__Required action__:
Output only the lines of the entries that follow, starting at the one with "Click the back navigation arrow" and running down to the one with "You are a GUI", both included and unchanged.

:: Source records

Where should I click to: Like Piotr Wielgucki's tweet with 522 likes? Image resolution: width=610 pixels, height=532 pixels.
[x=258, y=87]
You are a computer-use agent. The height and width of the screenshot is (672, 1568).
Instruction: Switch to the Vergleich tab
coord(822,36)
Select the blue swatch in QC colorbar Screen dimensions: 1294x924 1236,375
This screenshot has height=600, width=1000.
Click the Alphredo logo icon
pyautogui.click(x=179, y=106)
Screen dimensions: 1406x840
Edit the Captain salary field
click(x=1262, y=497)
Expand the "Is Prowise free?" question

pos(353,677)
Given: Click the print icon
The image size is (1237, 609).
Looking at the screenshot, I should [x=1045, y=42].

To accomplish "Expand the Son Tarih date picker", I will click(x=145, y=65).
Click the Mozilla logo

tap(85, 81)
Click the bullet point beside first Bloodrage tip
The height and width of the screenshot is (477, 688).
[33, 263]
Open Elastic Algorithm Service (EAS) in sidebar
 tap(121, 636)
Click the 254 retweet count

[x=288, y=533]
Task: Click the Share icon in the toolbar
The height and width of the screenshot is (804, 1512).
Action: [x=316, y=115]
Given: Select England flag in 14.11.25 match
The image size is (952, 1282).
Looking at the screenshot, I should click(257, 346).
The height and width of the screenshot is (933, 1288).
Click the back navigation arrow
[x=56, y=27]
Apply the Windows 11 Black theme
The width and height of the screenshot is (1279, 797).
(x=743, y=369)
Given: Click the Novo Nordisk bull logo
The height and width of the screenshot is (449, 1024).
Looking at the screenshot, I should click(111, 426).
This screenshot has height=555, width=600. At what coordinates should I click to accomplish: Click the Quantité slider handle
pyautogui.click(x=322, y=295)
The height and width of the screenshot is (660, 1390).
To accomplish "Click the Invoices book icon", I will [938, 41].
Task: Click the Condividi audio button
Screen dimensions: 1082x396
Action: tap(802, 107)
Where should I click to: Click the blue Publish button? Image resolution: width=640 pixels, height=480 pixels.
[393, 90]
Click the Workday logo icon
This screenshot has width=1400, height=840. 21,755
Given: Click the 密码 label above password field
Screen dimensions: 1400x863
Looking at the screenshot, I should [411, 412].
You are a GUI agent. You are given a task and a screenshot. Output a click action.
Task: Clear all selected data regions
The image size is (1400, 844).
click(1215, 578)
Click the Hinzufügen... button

::::

__Answer for the task__:
Click the back navigation arrow
[x=56, y=27]
Apply the Windows 11 Black theme
The width and height of the screenshot is (1279, 797).
(x=743, y=369)
Given: Click the Novo Nordisk bull logo
The height and width of the screenshot is (449, 1024).
Looking at the screenshot, I should click(111, 426).
This screenshot has height=555, width=600. At what coordinates should I click to accomplish: Click the Quantité slider handle
pyautogui.click(x=322, y=295)
The height and width of the screenshot is (660, 1390).
To accomplish "Click the Invoices book icon", I will [938, 41].
Task: Click the Condividi audio button
Screen dimensions: 1082x396
Action: tap(802, 107)
Where should I click to: Click the blue Publish button? Image resolution: width=640 pixels, height=480 pixels.
[393, 90]
Click the Workday logo icon
This screenshot has width=1400, height=840. 21,755
Given: Click the 密码 label above password field
Screen dimensions: 1400x863
Looking at the screenshot, I should [411, 412].
You are a GUI agent. You are given a task and a screenshot. Output a click action.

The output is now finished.